(Pixel coordinate grounding data)
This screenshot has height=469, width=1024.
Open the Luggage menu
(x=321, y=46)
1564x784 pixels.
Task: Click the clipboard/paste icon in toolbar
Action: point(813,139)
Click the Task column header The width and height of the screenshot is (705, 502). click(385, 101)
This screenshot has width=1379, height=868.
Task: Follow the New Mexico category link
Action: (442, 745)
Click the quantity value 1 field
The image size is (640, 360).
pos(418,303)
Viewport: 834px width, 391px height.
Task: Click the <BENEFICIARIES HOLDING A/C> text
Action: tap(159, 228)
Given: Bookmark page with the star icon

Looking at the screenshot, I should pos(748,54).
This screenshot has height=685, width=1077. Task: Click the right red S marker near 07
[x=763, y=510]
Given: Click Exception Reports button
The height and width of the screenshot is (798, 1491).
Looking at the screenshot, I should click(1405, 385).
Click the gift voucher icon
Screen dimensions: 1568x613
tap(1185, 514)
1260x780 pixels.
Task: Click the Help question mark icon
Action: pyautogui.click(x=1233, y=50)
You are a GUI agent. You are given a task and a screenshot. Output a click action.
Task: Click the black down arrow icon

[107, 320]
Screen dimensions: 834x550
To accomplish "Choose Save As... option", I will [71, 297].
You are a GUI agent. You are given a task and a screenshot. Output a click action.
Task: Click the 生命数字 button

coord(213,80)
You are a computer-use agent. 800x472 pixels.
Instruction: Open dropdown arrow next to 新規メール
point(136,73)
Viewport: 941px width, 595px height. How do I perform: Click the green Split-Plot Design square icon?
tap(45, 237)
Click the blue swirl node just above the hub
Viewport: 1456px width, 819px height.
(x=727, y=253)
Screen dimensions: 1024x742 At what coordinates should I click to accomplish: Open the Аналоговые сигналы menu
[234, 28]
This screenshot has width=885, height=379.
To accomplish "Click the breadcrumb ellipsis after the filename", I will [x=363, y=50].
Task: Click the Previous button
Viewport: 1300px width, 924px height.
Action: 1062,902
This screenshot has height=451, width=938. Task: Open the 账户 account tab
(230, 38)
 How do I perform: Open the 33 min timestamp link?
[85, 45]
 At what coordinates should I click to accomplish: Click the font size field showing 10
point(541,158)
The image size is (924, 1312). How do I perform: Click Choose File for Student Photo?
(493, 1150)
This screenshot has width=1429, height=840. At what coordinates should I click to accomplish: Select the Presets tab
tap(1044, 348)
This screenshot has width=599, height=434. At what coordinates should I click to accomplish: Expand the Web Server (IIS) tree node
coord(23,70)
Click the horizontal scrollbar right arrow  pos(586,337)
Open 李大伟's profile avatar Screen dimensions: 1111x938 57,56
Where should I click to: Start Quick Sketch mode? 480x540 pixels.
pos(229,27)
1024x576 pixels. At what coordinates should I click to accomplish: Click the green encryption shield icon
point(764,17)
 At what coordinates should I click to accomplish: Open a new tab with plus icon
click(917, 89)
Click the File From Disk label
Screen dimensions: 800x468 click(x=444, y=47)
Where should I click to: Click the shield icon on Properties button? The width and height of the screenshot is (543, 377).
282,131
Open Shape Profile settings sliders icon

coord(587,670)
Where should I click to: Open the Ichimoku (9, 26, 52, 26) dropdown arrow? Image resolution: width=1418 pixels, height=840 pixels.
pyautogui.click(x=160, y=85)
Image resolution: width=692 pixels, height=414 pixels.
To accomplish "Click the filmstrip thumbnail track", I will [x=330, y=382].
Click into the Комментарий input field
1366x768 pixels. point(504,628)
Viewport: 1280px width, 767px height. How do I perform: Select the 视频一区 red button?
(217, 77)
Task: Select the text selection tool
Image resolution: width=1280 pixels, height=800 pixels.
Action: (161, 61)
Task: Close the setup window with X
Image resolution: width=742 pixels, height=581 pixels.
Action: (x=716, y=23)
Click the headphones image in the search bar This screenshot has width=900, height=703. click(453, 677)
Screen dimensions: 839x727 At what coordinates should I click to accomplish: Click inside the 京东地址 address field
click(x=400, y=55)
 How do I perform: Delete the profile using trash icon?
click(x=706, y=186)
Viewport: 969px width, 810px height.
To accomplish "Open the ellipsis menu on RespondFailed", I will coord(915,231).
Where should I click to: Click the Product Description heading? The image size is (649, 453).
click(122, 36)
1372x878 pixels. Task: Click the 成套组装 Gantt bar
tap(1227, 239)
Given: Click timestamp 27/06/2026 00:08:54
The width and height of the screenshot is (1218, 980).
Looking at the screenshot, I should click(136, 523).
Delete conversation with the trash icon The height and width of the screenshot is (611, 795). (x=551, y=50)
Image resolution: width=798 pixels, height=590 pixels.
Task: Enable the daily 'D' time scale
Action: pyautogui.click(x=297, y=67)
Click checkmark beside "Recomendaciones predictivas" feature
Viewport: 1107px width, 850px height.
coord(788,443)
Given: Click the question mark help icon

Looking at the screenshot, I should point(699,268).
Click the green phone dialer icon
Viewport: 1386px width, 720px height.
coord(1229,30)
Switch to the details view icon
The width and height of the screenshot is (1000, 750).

Exercise description: The entries need to be set down again in full, with no word changed.

The completed task:
This screenshot has height=469, width=1024.
Open the Luggage menu
(x=321, y=46)
1564x784 pixels.
Task: Click the clipboard/paste icon in toolbar
Action: point(813,139)
Click the Task column header The width and height of the screenshot is (705, 502). click(385, 101)
This screenshot has width=1379, height=868.
Task: Follow the New Mexico category link
Action: (442, 745)
Click the quantity value 1 field
The image size is (640, 360).
pos(418,303)
Viewport: 834px width, 391px height.
Task: Click the <BENEFICIARIES HOLDING A/C> text
Action: tap(159, 228)
Given: Bookmark page with the star icon

Looking at the screenshot, I should pos(748,54).
This screenshot has height=685, width=1077. Task: Click the right red S marker near 07
[x=763, y=510]
Given: Click Exception Reports button
The height and width of the screenshot is (798, 1491).
Looking at the screenshot, I should click(1405, 385).
Click the gift voucher icon
Screen dimensions: 1568x613
tap(1185, 514)
1260x780 pixels.
Task: Click the Help question mark icon
Action: pyautogui.click(x=1233, y=50)
You are a GUI agent. You are given a task and a screenshot. Output a click action.
Task: Click the black down arrow icon

[107, 320]
Screen dimensions: 834x550
To accomplish "Choose Save As... option", I will [71, 297].
You are a GUI agent. You are given a task and a screenshot. Output a click action.
Task: Click the 生命数字 button

coord(213,80)
You are a computer-use agent. 800x472 pixels.
Instruction: Open dropdown arrow next to 新規メール
point(136,73)
Viewport: 941px width, 595px height. How do I perform: Click the green Split-Plot Design square icon?
tap(45, 237)
Click the blue swirl node just above the hub
Viewport: 1456px width, 819px height.
(x=727, y=253)
Screen dimensions: 1024x742 At what coordinates should I click to accomplish: Open the Аналоговые сигналы menu
[234, 28]
This screenshot has width=885, height=379.
To accomplish "Click the breadcrumb ellipsis after the filename", I will [x=363, y=50].
Task: Click the Previous button
Viewport: 1300px width, 924px height.
Action: 1062,902
This screenshot has height=451, width=938. Task: Open the 账户 account tab
(230, 38)
 How do I perform: Open the 33 min timestamp link?
[85, 45]
 At what coordinates should I click to accomplish: Click the font size field showing 10
point(541,158)
The image size is (924, 1312). How do I perform: Click Choose File for Student Photo?
(493, 1150)
This screenshot has width=1429, height=840. At what coordinates should I click to accomplish: Select the Presets tab
tap(1044, 348)
This screenshot has width=599, height=434. At what coordinates should I click to accomplish: Expand the Web Server (IIS) tree node
coord(23,70)
Click the horizontal scrollbar right arrow  pos(586,337)
Open 李大伟's profile avatar Screen dimensions: 1111x938 57,56
Where should I click to: Start Quick Sketch mode? 480x540 pixels.
pos(229,27)
1024x576 pixels. At what coordinates should I click to accomplish: Click the green encryption shield icon
point(764,17)
 At what coordinates should I click to accomplish: Open a new tab with plus icon
click(917, 89)
Click the File From Disk label
Screen dimensions: 800x468 click(x=444, y=47)
Where should I click to: Click the shield icon on Properties button? The width and height of the screenshot is (543, 377).
282,131
Open Shape Profile settings sliders icon

coord(587,670)
Where should I click to: Open the Ichimoku (9, 26, 52, 26) dropdown arrow? Image resolution: width=1418 pixels, height=840 pixels.
pyautogui.click(x=160, y=85)
Image resolution: width=692 pixels, height=414 pixels.
To accomplish "Click the filmstrip thumbnail track", I will [x=330, y=382].
Click into the Комментарий input field
1366x768 pixels. point(504,628)
Viewport: 1280px width, 767px height. How do I perform: Select the 视频一区 red button?
(217, 77)
Task: Select the text selection tool
Image resolution: width=1280 pixels, height=800 pixels.
Action: (161, 61)
Task: Close the setup window with X
Image resolution: width=742 pixels, height=581 pixels.
Action: (x=716, y=23)
Click the headphones image in the search bar This screenshot has width=900, height=703. click(453, 677)
Screen dimensions: 839x727 At what coordinates should I click to accomplish: Click inside the 京东地址 address field
click(x=400, y=55)
 How do I perform: Delete the profile using trash icon?
click(x=706, y=186)
Viewport: 969px width, 810px height.
To accomplish "Open the ellipsis menu on RespondFailed", I will coord(915,231).
Where should I click to: Click the Product Description heading? The image size is (649, 453).
click(122, 36)
1372x878 pixels. Task: Click the 成套组装 Gantt bar
tap(1227, 239)
Given: Click timestamp 27/06/2026 00:08:54
The width and height of the screenshot is (1218, 980).
Looking at the screenshot, I should click(136, 523).
Delete conversation with the trash icon The height and width of the screenshot is (611, 795). (x=551, y=50)
Image resolution: width=798 pixels, height=590 pixels.
Task: Enable the daily 'D' time scale
Action: pyautogui.click(x=297, y=67)
Click checkmark beside "Recomendaciones predictivas" feature
Viewport: 1107px width, 850px height.
coord(788,443)
Given: Click the question mark help icon

Looking at the screenshot, I should point(699,268).
Click the green phone dialer icon
Viewport: 1386px width, 720px height.
coord(1229,30)
Switch to the details view icon
The width and height of the screenshot is (1000, 750).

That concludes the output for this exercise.